В силу своего характера я не могу заниматься чистой теорией, поэтому параллельно  провожу и прикладные исследования. В этом направлении были самые разные задачи.

Сейчас, например, я участвую в очень интересном проекте НГТУ, связанном с автоматическим переводом на русский жестовый язык. Жестовый язык крайне интересен по своему устройству. В большей степени меня интересуют семантика и прагматика. Это малоизученные уровни языка, но, с другой стороны, именно поэтому данные области являются особенно привлекательными для исследований.

Дело в том, что семантика и прагматика и для звучащих языков изучены в меньшей степени, чем грамматика. Очень многие аспекты еще нуждаются в формальных уточнениях, математических моделях. А жестовый язык весьма своеобразен, поскольку реализуется в пространстве.

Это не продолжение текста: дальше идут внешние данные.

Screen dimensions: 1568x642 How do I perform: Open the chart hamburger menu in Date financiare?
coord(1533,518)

Жестовый язык – абсолютно нормальный язык, т.е. в нем есть знаки, определенный синтаксис, специфическая семантика  – Жестовый язык – полноценный язык в лингвистическом отношении?

Жестовый язык – абсолютно нормальный язык, т.е. в нем есть знаки, определенный синтаксис, специфическая семантика, хотя, действительно, количество языковых единиц довольно ограничено.  

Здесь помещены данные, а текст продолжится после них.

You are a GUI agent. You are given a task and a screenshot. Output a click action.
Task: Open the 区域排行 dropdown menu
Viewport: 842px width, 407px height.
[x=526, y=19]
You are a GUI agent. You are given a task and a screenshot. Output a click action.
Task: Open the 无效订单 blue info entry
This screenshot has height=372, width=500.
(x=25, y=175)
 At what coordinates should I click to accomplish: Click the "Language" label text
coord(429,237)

– Скажите, пожалуйста, зависит ли выбор синтаксических средств от того, каким языком человек владеет?

Существует несколько сотен жестовых языков, и, безусловно, все они разные. Следует также отметить, что их родство не совпадает с привычным нам родством языков. Русский жестовый язык родственен французскому и отчасти американскому, в то время как последний не родственен британскому. Здесь все зависит от того, кто кого учил в историческом плане.

– Могут ли представители разных жестовых языков не понять друг друга при коммуникации?

Конечно, людям, владеющим любым языком жестов, гораздо проще договориться, чем нам. Но все же это разные системы. В таких языках много иконических знаков, поэтому многие убеждены в существовании одного единственного жестового языка. А на самом деле иконические знаки могут образовываться по-разному, и не всегда жест сразу понятен.

Жестовые языки начали изучать недавно, приблизительно с 60-х годов. Ранее считали такую коммуникацию некоторой пантомимой, но никак не полноценным языком. Затем американские исследователи показали, что это языки, где есть знаки, своего рода фонемы, аналоги слов, синтаксис, как и в звучащих языках.

– В Ваших исследованиях больше математики или лингвистики?

Соотношение дисциплин варьируется в зависимости от поставленных задач. Первые 10 лет я создавала программу, которая реконструировала грамматические закономерности по тексту, о котором ничего неизвестно. Нужно было анализировать комбинаторные закономерности, сочетаемость, частоты, и попытаться реконструировать, из каких единиц этот текст состоит. Своего рода дешифровочные модели.

Потом я перешла в отдел логики, т.е. начала использовать логические методы для создания различных моделей языка. Сейчас я пытаюсь построить формальную модель определённых аспектов семантики и прагматики.

– Мария Кирилловна, как Вы считаете, чего не хватает современным филологам?

О филологии в целом я не берусь судить, но студенты на отделении фундаментальной и прикладной лингвистики, я надеюсь, будут иметь определенную широту взглядов на язык. Хотелось бы, чтобы они не были привязаны к какой-то одной концепции, потому что каждая концепция ориентирована на конкретные задачи. Но самое главное, студентам необходимо понимать, зачем они делают ту или иную работу.